- **Extract**:
***
Posted at 5:12 PM, Dec 10, 2019
and last updated 2019-12-10 20:23:40-05

LAS VEGAS (KTNV) — On Tuesday, Nevada Attorney General Aaron D. Ford wrote a letter to the Federal Trade Commission (FTC) asking the agency to strengthen its rules prohibiting websites, mobile applications and other digital marketing companies from collecting personal information from children under the age of 13 and using that information to track children across the internet. In addition to AG Ford, 25 other state attorneys general submitted their comments to the FTC.

“Children are more susceptible to deception and exploitation, which is why I’m proud to push for added legal protections for our minors,” said AG Ford. “No one should be allowed to take advantage of Nevada’s children by collecting their private information.”

Many websites and mobile applications collect personal information from users, including geolocation information, browser histories, search histories, voice recordings and more.
***
- **Excerpted data**:

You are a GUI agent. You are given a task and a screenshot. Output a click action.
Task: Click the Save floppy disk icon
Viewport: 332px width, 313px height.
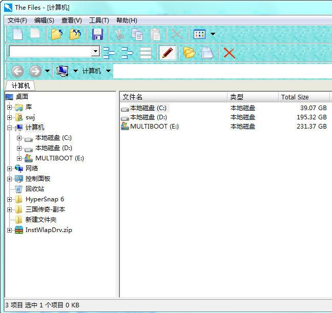(x=97, y=34)
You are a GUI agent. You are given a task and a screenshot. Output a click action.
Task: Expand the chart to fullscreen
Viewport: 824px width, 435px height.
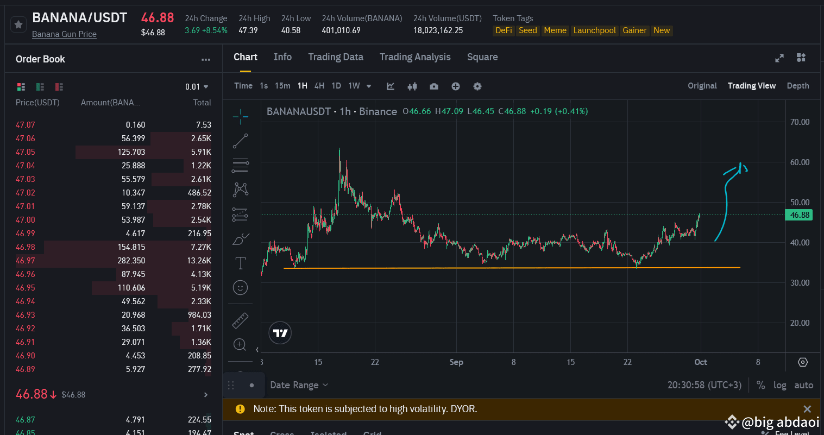tap(779, 58)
***
- **Tasks to perform**:
**a.** Check each statement against the article about children's online privacy. For each one, answer yes or no and quote the words of the article that decide it.
(i) The attorney general wrote the letter on a Tuesday.
(ii) Thirty other state attorneys general submitted comments to the FTC along with AG Ford.
(iii) The rules in question concern children under the age of 13.
**b.** Revise the passage of the article about children's online privacy starting at "LAS VEGAS (KTNV)" and ending at "to the FTC.", changing "letter" to "formal letter".
**c.** Go on with the article about children's online privacy, picking up after its final sentence.

- **Your written answers**:
**a.**
(i) Yes: "On Tuesday, Nevada Attorney General Aaron D. Ford wrote a letter to the Federal Trade Commission (FTC)"
(ii) No: "In addition to AG Ford, 25 other state attorneys general submitted their comments to the FTC."
(iii) Yes: "from children under the age of 13"

**b.**
LAS VEGAS (KTNV) — On Tuesday, Nevada Attorney General Aaron D. Ford wrote a formal letter to the Federal Trade Commission (FTC) asking the agency to strengthen its rules prohibiting websites, mobile applications and other digital marketing companies from collecting personal information from children under the age of 13 and using that information to track children across the internet. In addition to AG Ford, 25 other state attorneys general submitted their comments to the FTC.

**c.**
In 1996, Congress passed the Children’s Online Privacy Protection Act (COPPA) prohibiting this type of data collection from children under the age of 13.

Both the FTC and all state attorneys general are empowered to enforce COPPA, though only the FTC is empowered to issue regulations based on COPPA.

In his letter, AG Ford is urging the FTC to expand its definitions of personal information to include things like faceprints used to unlock consumers’ cellphones, health data from Internet-connected smart watches, and kids’ genetic information.

The letter also urges the FTC to clamp down on companies that embed code in children’s mobile applications and collect data in order to serve children behavioral advertising, and to examine how the rules apply to school-issued laptops that are “free” so long as companies get to collect information from the students using them.

The attorneys general also urged the FTC not to create exceptions to the rule that would allow massive websites like YouTube to skirt COPPA’s requirements.

In addition to Nevada, other attorneys general participating in this letter include: Connecticut, Delaware, the District of Columbia, Idaho, Illinois, Iowa, Kentucky, Louisiana, Maine, Maryland, Massachusetts, Michigan, Minnesota, Mississippi, Nebraska, New Mexico, New York, North Carolina, Oregon, Pennsylvania, Tennessee, Vermont, Virginia and Washington.